In an afternoon announcement in the White House Rose Garden, Obama said the outlined agreement would "cut off every pathway that Iran could take to develop a nuclear weapon."
"If this framework leads to a final, comprehensive deal, it will make our country, our allies, and our world safer," Obama said. "This has been a long time coming."
The president's remarks followed announcements by foreign ministers in Switzerland that the ongoing talks had finally produced "the key parameters" of a long-sought deal to ease economic sanctions on Iran in exchange for limits on its ability to build a nuclear weapon. The breakthrough paves the way for three more months of discussions among Iran and six world powers, including the U.S., to work out the final agreement.
"It is a good deal, a deal that meets our core objectives," Obama said.
One part of the deal, international inspections that Obama called "unprecedented" in their intrusiveness, means Iran will have no way of hiding any nuclear activity that falls outside the parameters of the agreement, the president said.
"If Iran cheats, the world will know it," he said. "If we see something suspicious, we will inspect it."
The deal is, he said, "our best option by far."
Further talks still depend to some degree on how lawmakers respond to the outline of the deal. In less than two weeks, Congress returns to Washington from a recess and plans to take up measures both to weigh in on the merits of the deal as well as to step up sanctions on Iran.
If lawmakers approve either piece of legislation and can cobble together a two-thirds majority to override a certain veto from Obama, they could upend the delicate talks.

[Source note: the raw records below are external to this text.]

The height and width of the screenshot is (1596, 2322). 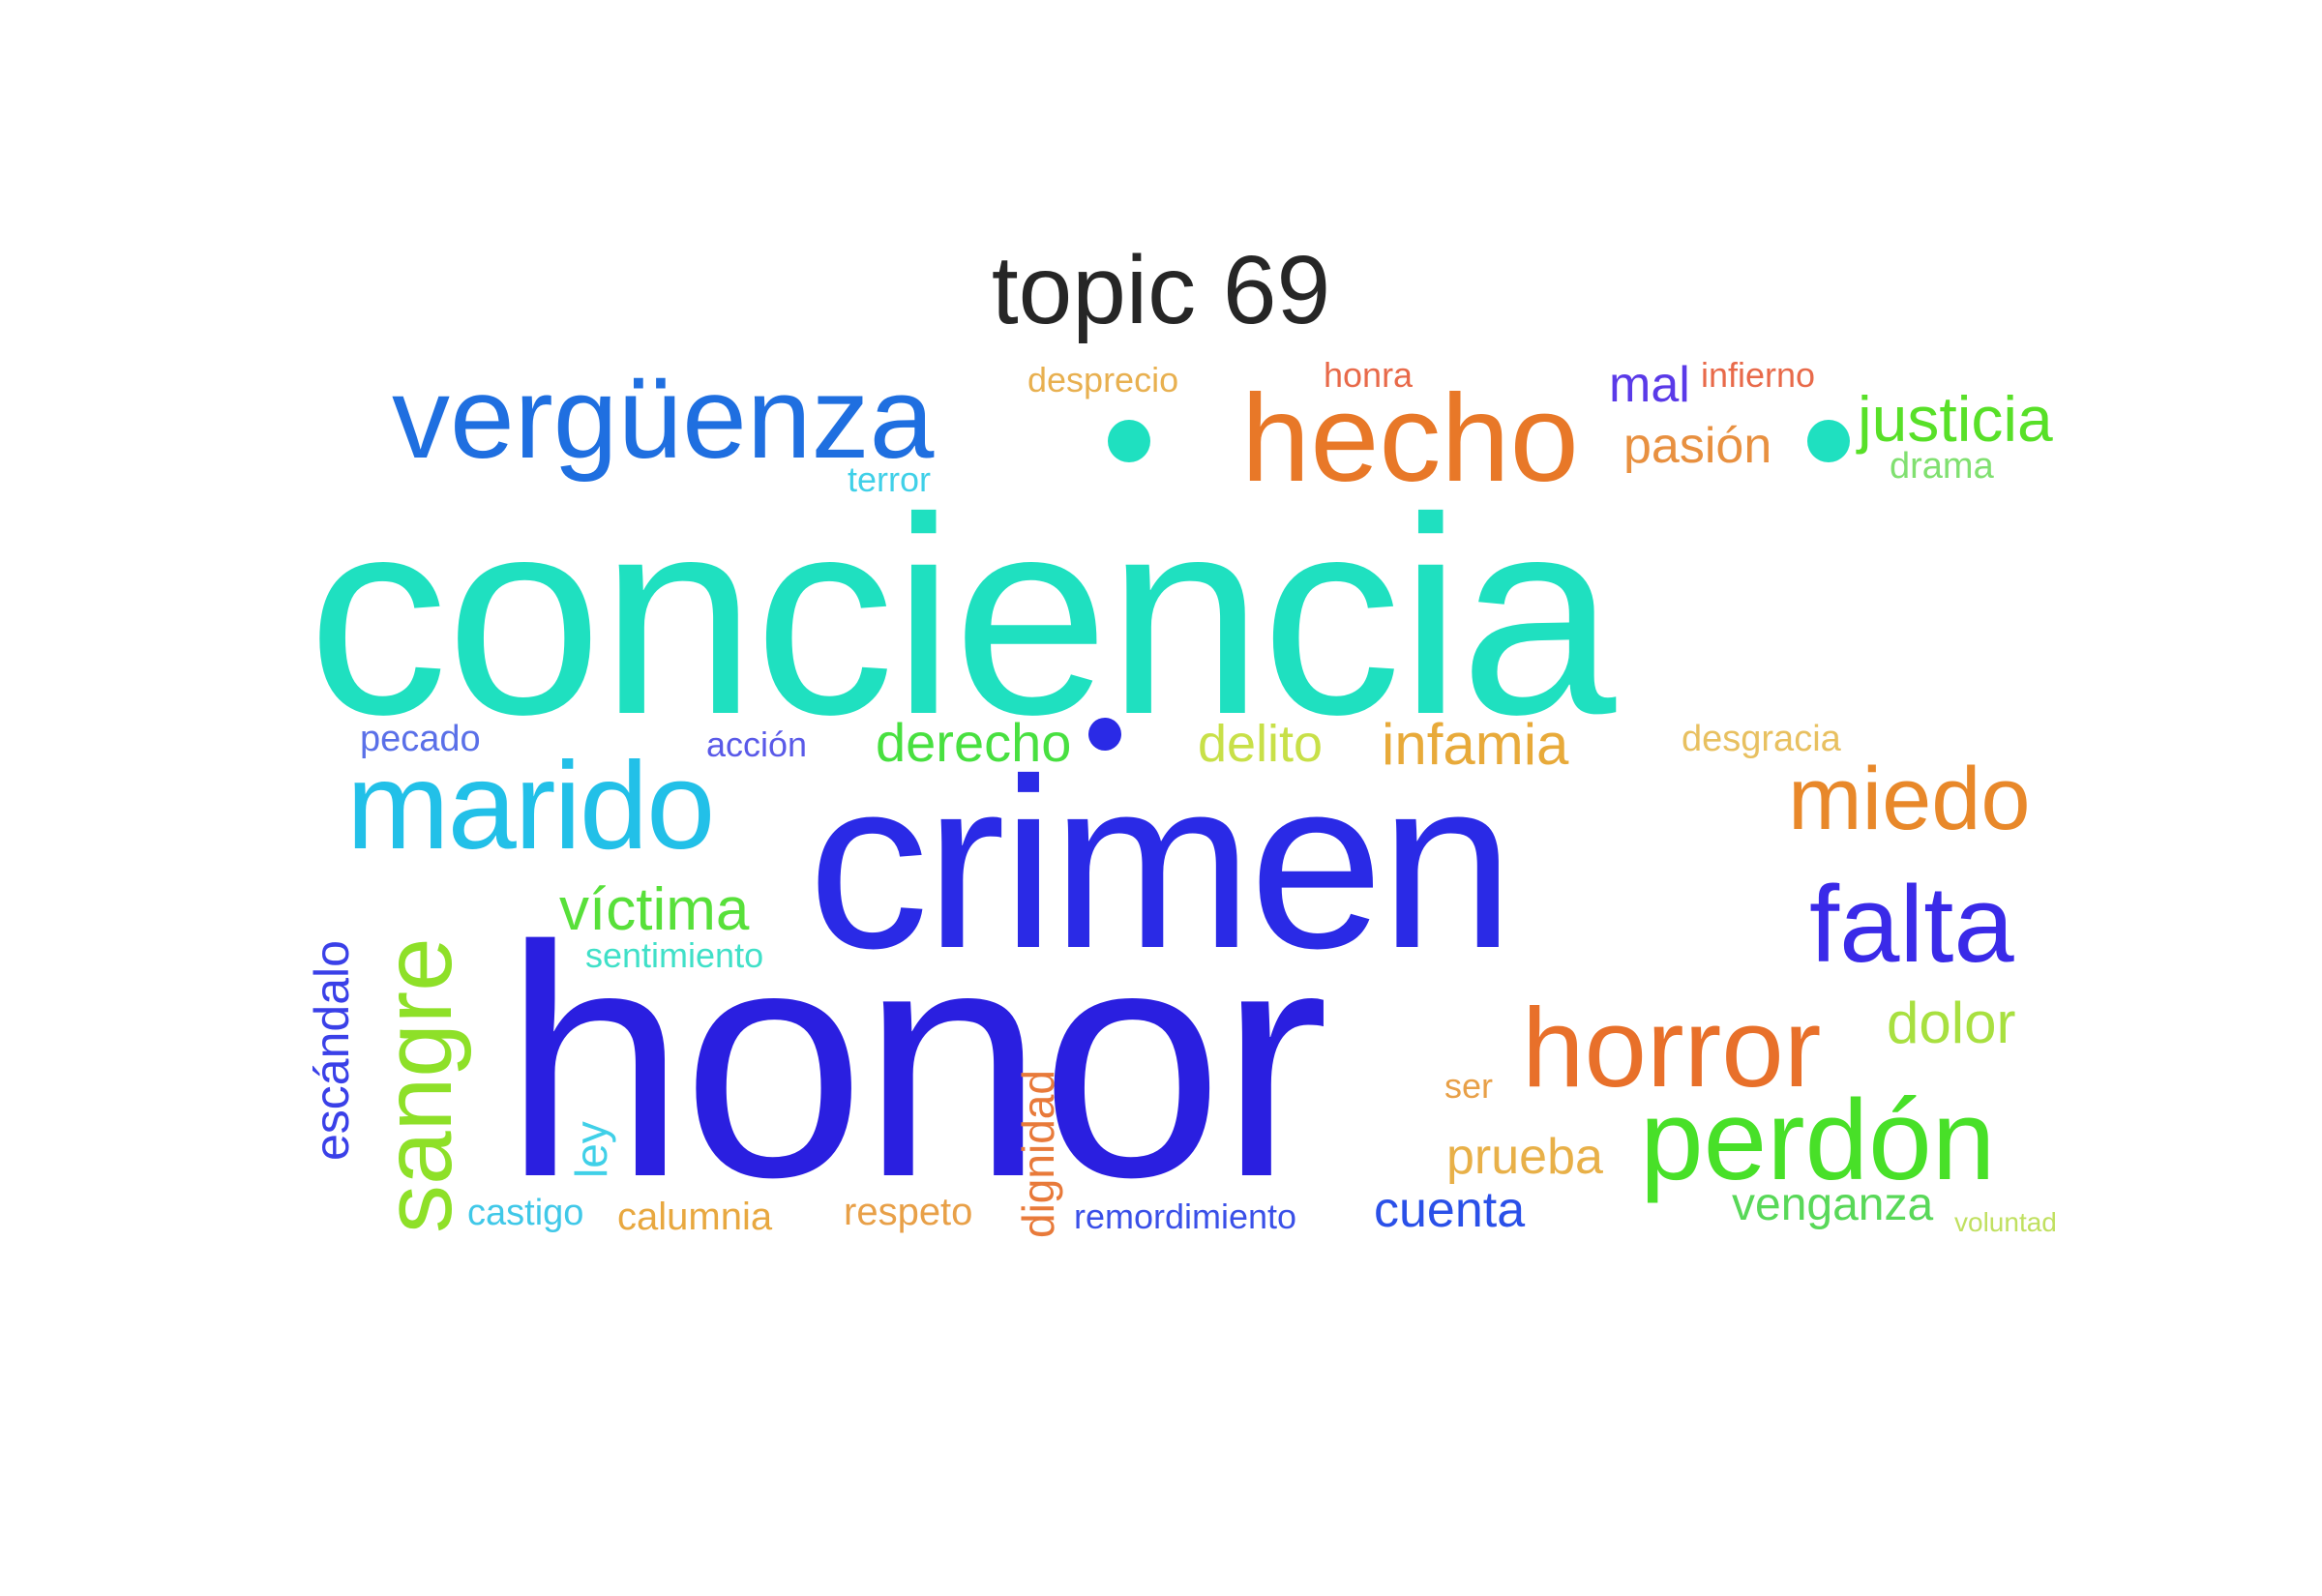 What do you see at coordinates (526, 1213) in the screenshot?
I see `word-castigo: castigo` at bounding box center [526, 1213].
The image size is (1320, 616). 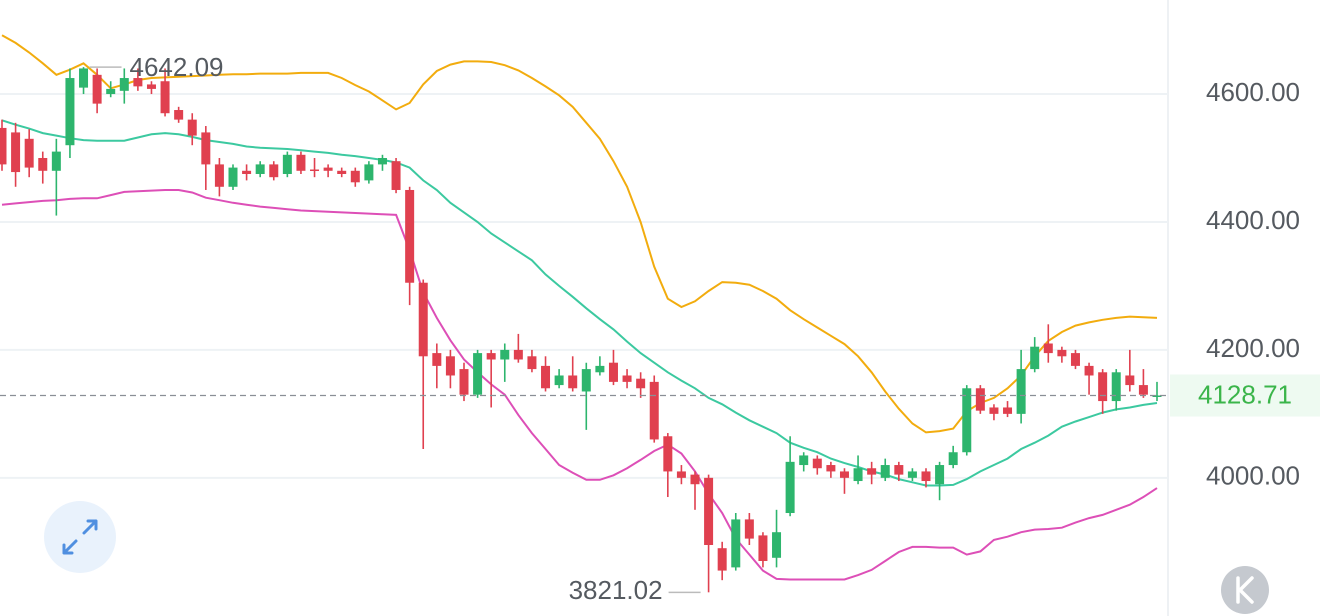 I want to click on y-tick-label: 4600.00, so click(x=1253, y=92).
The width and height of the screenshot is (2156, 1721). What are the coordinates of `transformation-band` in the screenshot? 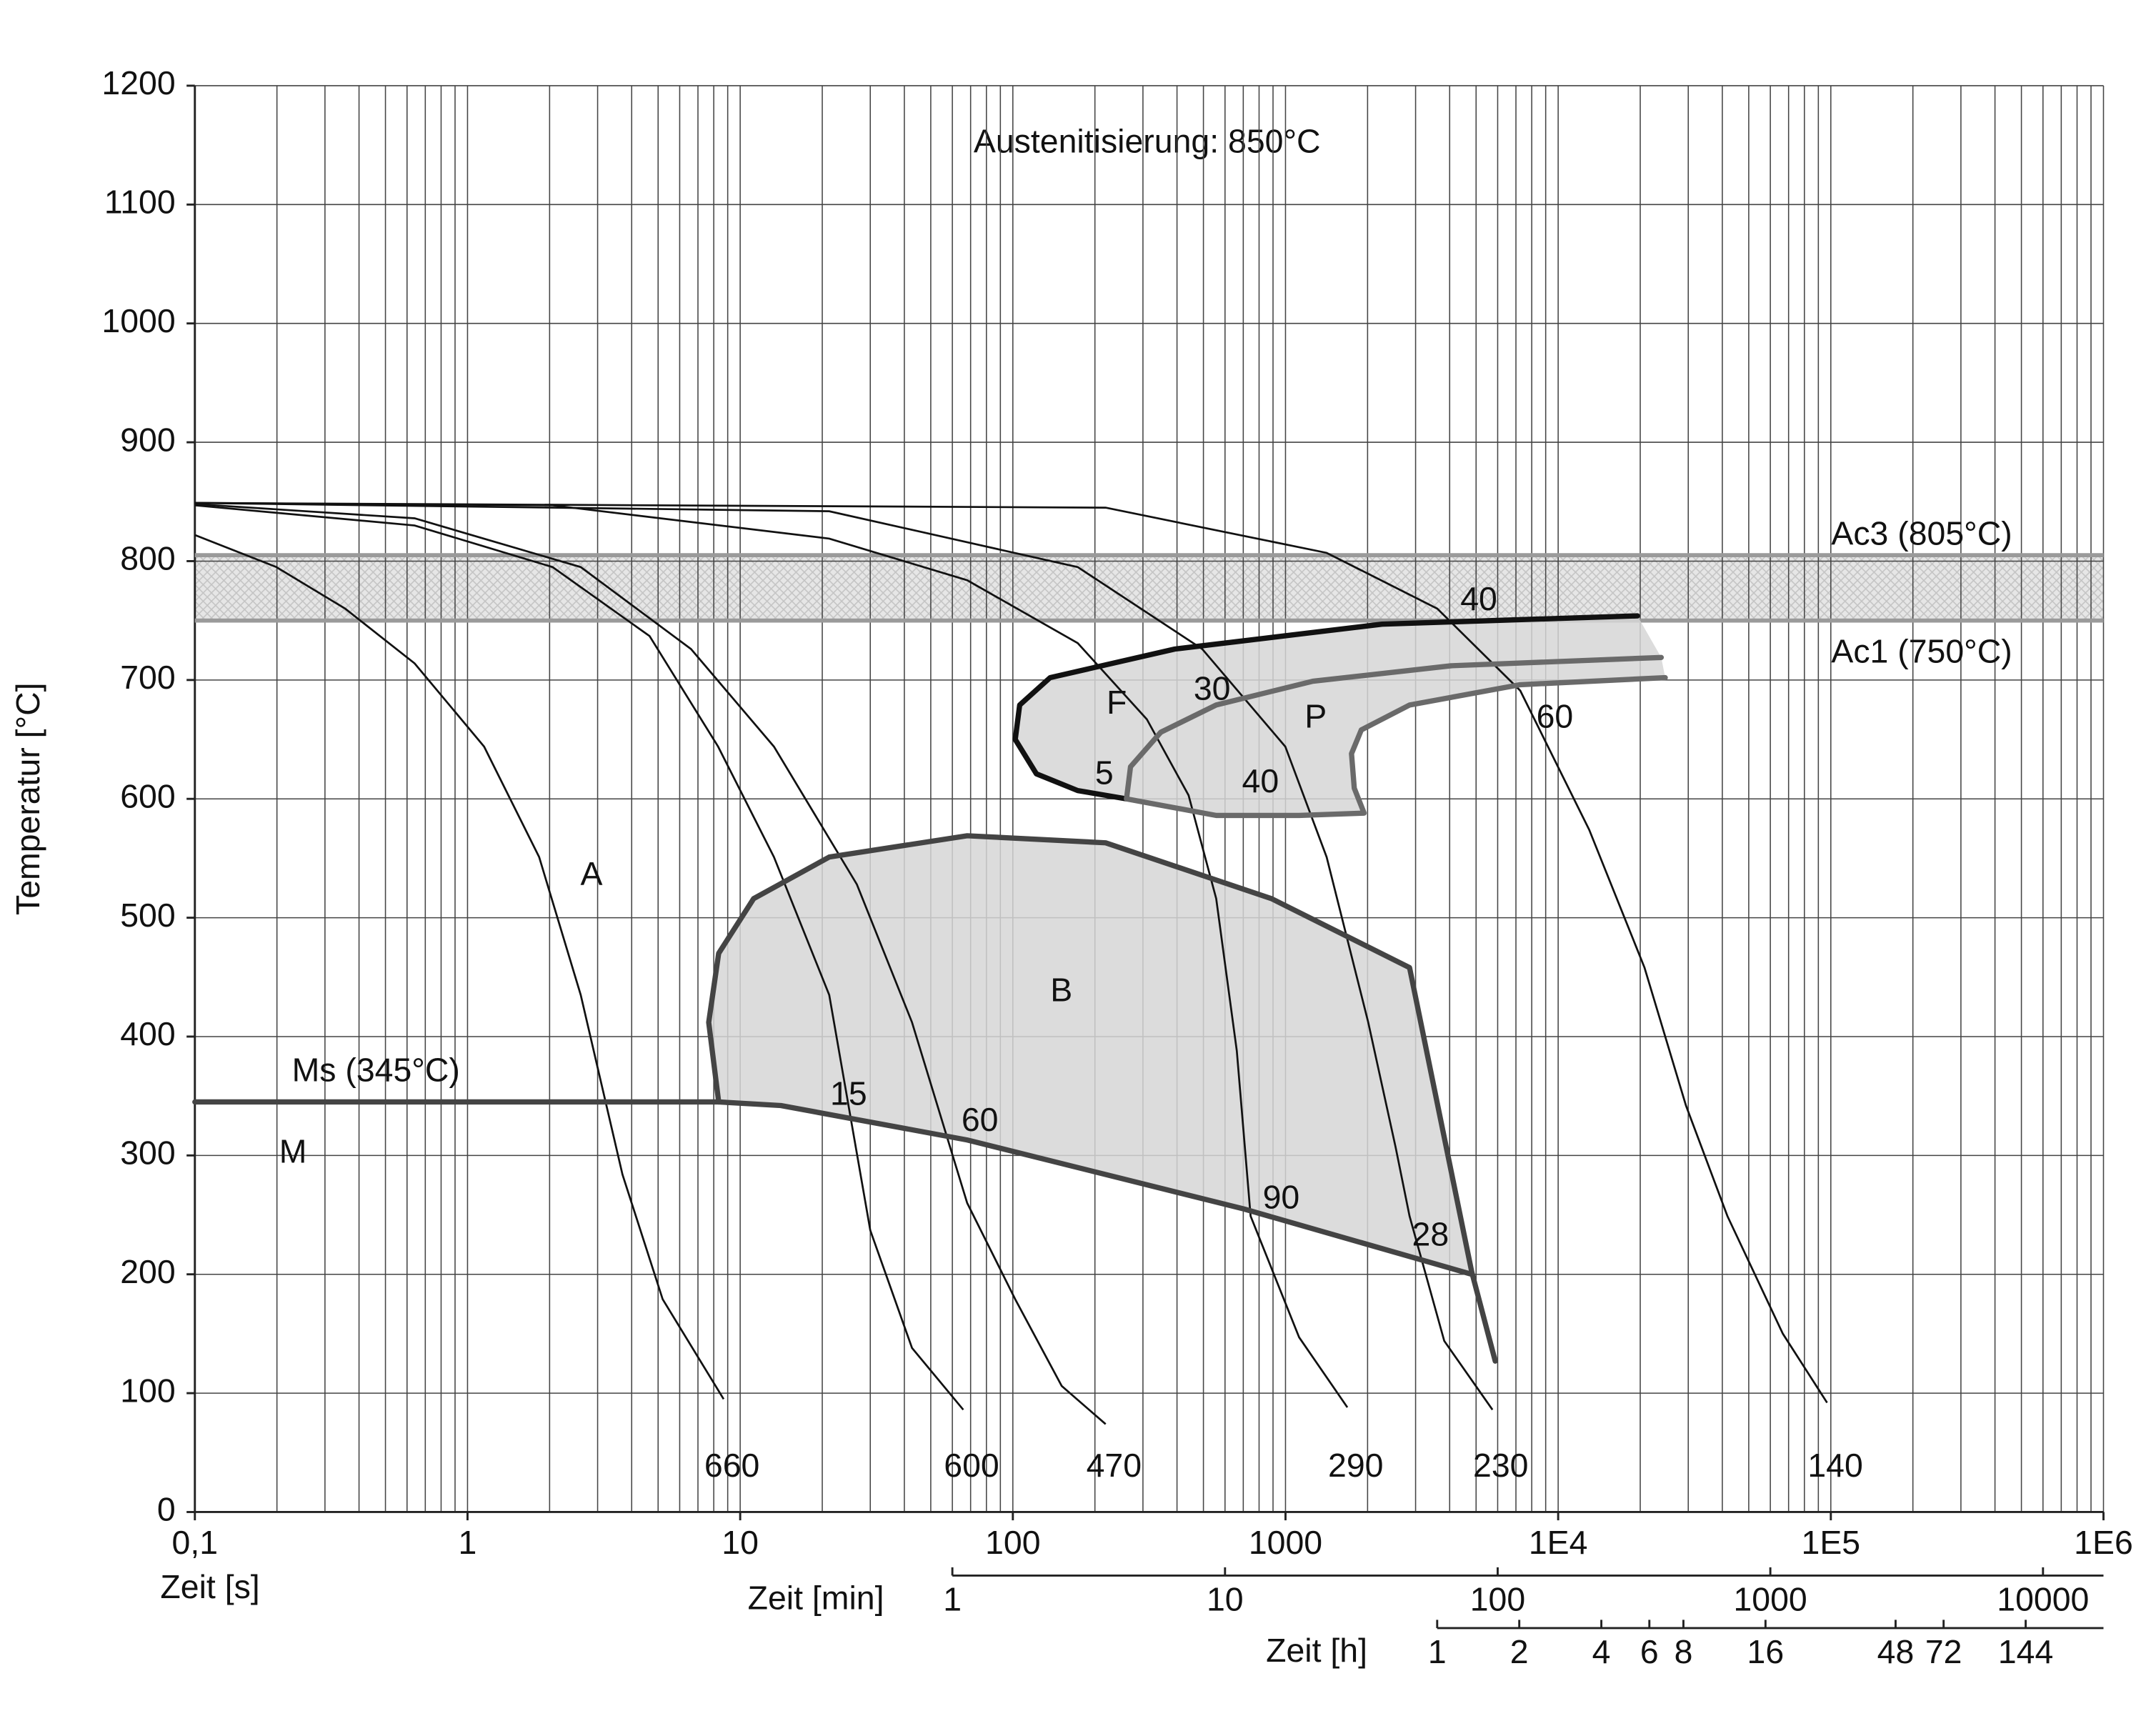 It's located at (1149, 588).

Republicans were immediately suspicious of Thursday's development. U.S. Rep. Ed Royce of Fullerton, chairman of the house Foreign Affairs Committee, said he is worried that the deal might curb Iran's capacity to quickly build a nuclear weapon but leave intact its ability to gradually work toward a nuclear weapon beyond the 10-year limit on nuclear activity that the final deal is expected to call for.
"If inspectors are not going to be able to go into military installations and see what is going on," Royce told CNN, "then we face the possibility of ... not a 'breakout, but a creepout.'"
But Obama advisors say they believe the deal's framework is strong enough to win patience from lawmakers – or at least enough support that Republicans can't pass a veto-proof measure to have the final say on the deal.